5−11
「どうして……、どうして出せないのっ……!」
ナナの悲痛な叫びが響く。
既に、学生たちとアポカリプスとの戦闘は始まっていた。
全員がアポカリプスの元へ駆けていく中、ナナだけは武器を出すことすらできず、地面と睨めっこをしていた。
「出てよっ、お願いっ」
ナナの叫びは続く。
だが、どんなに強く押しつけても、ナナの手は地にめり込むことがなかった。
何度やっても、どれだけ力を込めても、地面はウンともスンとも言わなかった。
「苦労しているようですね、ナナ」
突然、横から声が聞こえた。
ナナが驚いて顔を上げると、そこには姿を眩ましていたアルスがいた。
「父さん!」
ナナが嬉しそうに叫ぶ。
アルスはナナの頭を愛おしそうに撫でた。
「ナナ、戦いたいですか?」
アルスが尋ねる。
その問いに、ナナは間髪入れずに答えた。
「戦いたい……、みんなと一緒に戦いたい……!」
ナナの言葉には力が籠もっていた。
仲間たちと共に戦う決意が滲んでいた。
「……よろしい。では、封印を解いてあげましょう。でも、これだけは忘れないでくださいね。

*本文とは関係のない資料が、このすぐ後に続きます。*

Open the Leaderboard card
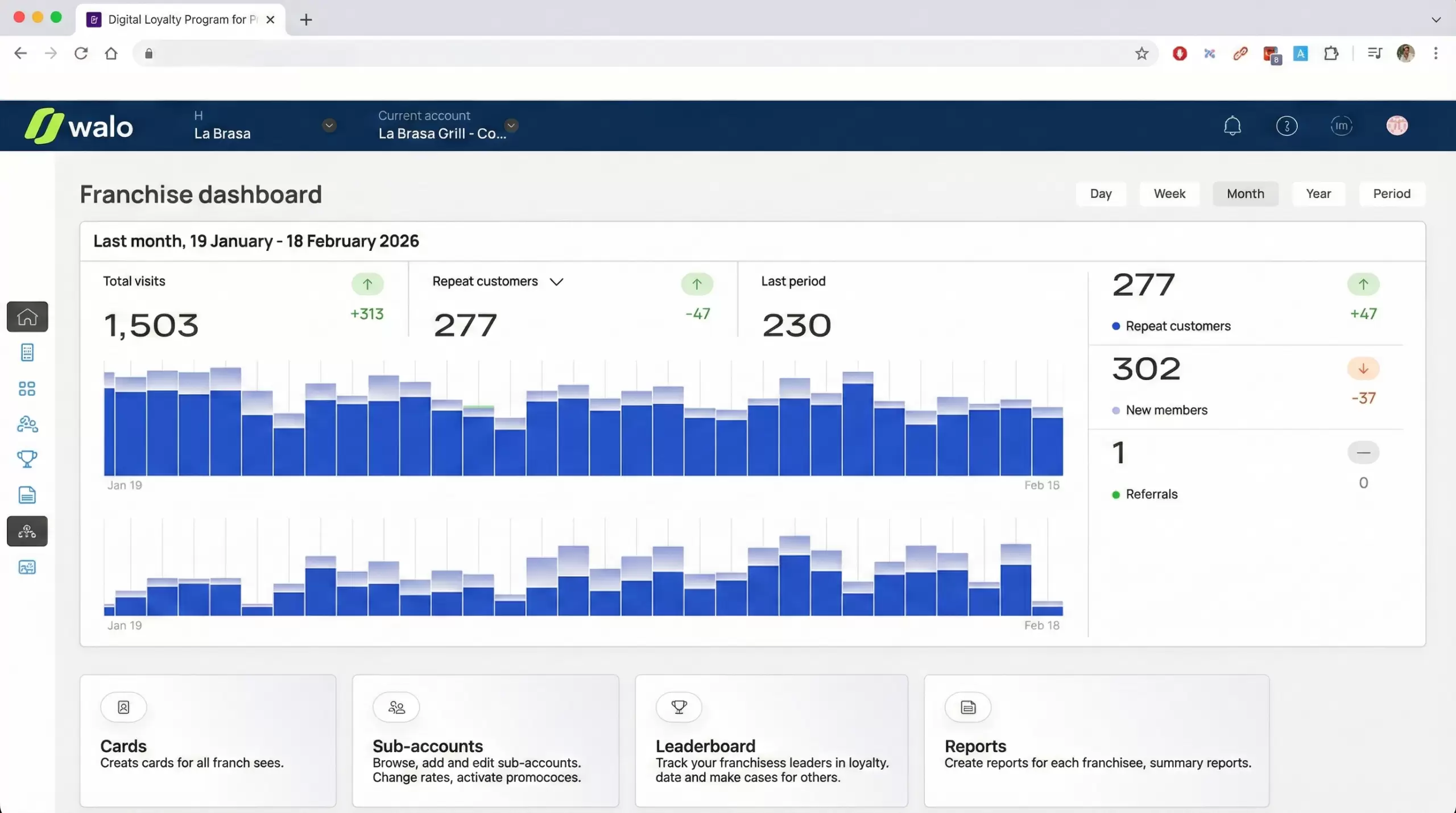The image size is (1456, 813). pyautogui.click(x=771, y=740)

力を解放するということは──」
アルスがナナのおでこへと人差し指を当てながら言った。
次の瞬間、ナナの身体に何かが駆け巡った。
その衝撃で、ナナの身体がビクンと震える。
そして、ナナの心に確信が生まれた。
今なら、アレを出せる、という確信が。
ナナが手を地に着き、何かをつぶやく。
自分でも意識していない間に、呪文のようなものを唱える。
すると、ナナの手が地にめり込んだ。
そして、引き出したときには、その手には大太刀が握られていた。
「やった! やったよ、父さ……ん……?」
ナナが喜びを報告しようとした相手はいなかった。
辺りを見回しても、どこにもその姿はなかった。
「……父さん、がんばるね!」
ナナは誰に言うでもなくつぶやいた。
そして、一目散にアポカリプスの元へと駆けた。